Path Tracer bright material performance issues

The more I use the Path Tracer the more oddities crop up.

There are issues with performance when rendering with brighter materials in an enclosed space.
This can be tested on any if not all of the current version of the Path Tracer by simply enclosing a room and applying white or white-ish materials onto the walls, floor and ceiling.
You’ll notice the performance takes a nosedive as soon as you have a camera inside this space.
However with the same room and applying a darker material, performance returns to what I’d call normal levels.
This seems to be a issue of how the GI/illumination rays are being handles when they hit bighter surfaces, where they will continue to bounce and not lose energy until they reach the max depth.
This happens regardless of the reflectivity and metalness of a surface. You can have a 100% mirror-like surface but to the Path Tracer it’s seen as a white wall in terms of the GI calculations.

A possible solution for this is to decouple the GI and Reflection rays from eachother? Why not have a seperate min-max depth for both rather than the combined as they are now.
Having 10 reflection bounces, or 10 refraction bounces has less impact on the performance compared to the GI bounces. With GI bounces anything over 4 seems to tank performance to an insane degree considering the minimal to no visual benefit.
For the sake of “ground truth” there should still be an option to increase the bounces, but I still think we should have a slider for each “pass” if you want to call them that.
One min-max depth for reflections/refractions (perhaps these should be seperated too??), and one min-max depth for the illumination bounces.

As a test I tried to see the performance difference between white and grey materials.
Rendering 30 panoramic cameras with whiter materials took around 10 minutes to complete. Not too bad but time is money and 10 minutes can quickly add up if you have to do many in a row.
Rendering the same amount of cameras with grey materials (50% rgb) took around 6 minutes to complete.
These tests were with a denoiser and that has an added cost, but in general the grey materials can run up to 3 times as fast if no denoiser is used.

TLDR:
There are huge performance penalties when using bright materials, this seems like a bug or an oversight and something has to be done about this.
Having seperate minimum and maximum depth for reflection/refraction and illumination rays is a possible solution.

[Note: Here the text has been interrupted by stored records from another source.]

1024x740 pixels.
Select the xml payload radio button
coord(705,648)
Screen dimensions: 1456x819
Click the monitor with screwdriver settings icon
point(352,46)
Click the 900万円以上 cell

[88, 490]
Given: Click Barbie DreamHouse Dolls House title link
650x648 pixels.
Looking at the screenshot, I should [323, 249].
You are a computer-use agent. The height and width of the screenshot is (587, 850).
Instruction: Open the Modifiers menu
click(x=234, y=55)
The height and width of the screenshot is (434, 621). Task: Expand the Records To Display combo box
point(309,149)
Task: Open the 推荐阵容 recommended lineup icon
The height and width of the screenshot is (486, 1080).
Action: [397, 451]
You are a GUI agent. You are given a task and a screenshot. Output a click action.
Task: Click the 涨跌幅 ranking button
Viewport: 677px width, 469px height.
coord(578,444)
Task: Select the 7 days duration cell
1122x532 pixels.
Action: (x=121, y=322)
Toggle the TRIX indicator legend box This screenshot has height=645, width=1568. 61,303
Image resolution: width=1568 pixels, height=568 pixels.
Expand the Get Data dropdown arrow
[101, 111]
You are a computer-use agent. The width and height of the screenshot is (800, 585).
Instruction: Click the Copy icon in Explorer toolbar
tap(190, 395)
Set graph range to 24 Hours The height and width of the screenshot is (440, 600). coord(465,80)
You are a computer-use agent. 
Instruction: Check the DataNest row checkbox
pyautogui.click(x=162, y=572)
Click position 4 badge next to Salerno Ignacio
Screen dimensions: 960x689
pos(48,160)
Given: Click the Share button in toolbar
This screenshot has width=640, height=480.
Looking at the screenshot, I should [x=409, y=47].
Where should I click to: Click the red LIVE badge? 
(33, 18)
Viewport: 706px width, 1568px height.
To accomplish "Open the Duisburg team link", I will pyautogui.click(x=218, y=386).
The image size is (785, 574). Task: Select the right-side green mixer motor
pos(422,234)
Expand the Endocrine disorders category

Sorry for the super late reply, but you are right that there might be an issue about this. Thanks for super detailled feedback.
I’ve logged something and it will get looked at !

No worries. We managed to get around the issue by simply modifying the russian roulette rules.
We added our own rule set based on a custom threshold value and at which bounce this threshold should start.

With the current way the PT is set up, the russian roulette threshold is based on more or less 10% of the current max depth value. At a glance this make a lot of sense, the deeper you want rays to bounce the less energy it would carry and the more rays would get culled as a result. Meaning the higher the depth the better the performance.
But thinking about it some more, it makes less sense. You could have a max depth of 256 bounces, or even 1024 in my testing, and it would perform so much better than if you’d set the max bounce to only 10. Near infinity mirrors perform better than one capped at 10 bounces. This sounds silly.
Of course based on the roussian roulette threshold calculation this makes sense. Higher the max bounce = more rays are culled, as the energy required to continue bouncing is much higher.

With our workaround, we define the russian roulette theshold with a user specified value instead of one based on the depth only. It’s actually a combination of the two because of the second modification.
The second modification is to define at which bounce should this user defined threshold start.

By modifying the PTs russian roulette rules we’ve manage to increase performance by around 30%++, with minimal image quality loss. There is a loss, but it’s barely noticable because we usually define the rules to only apply after the third bounce, meaning up to the third bounce quality is equal to the old rule set.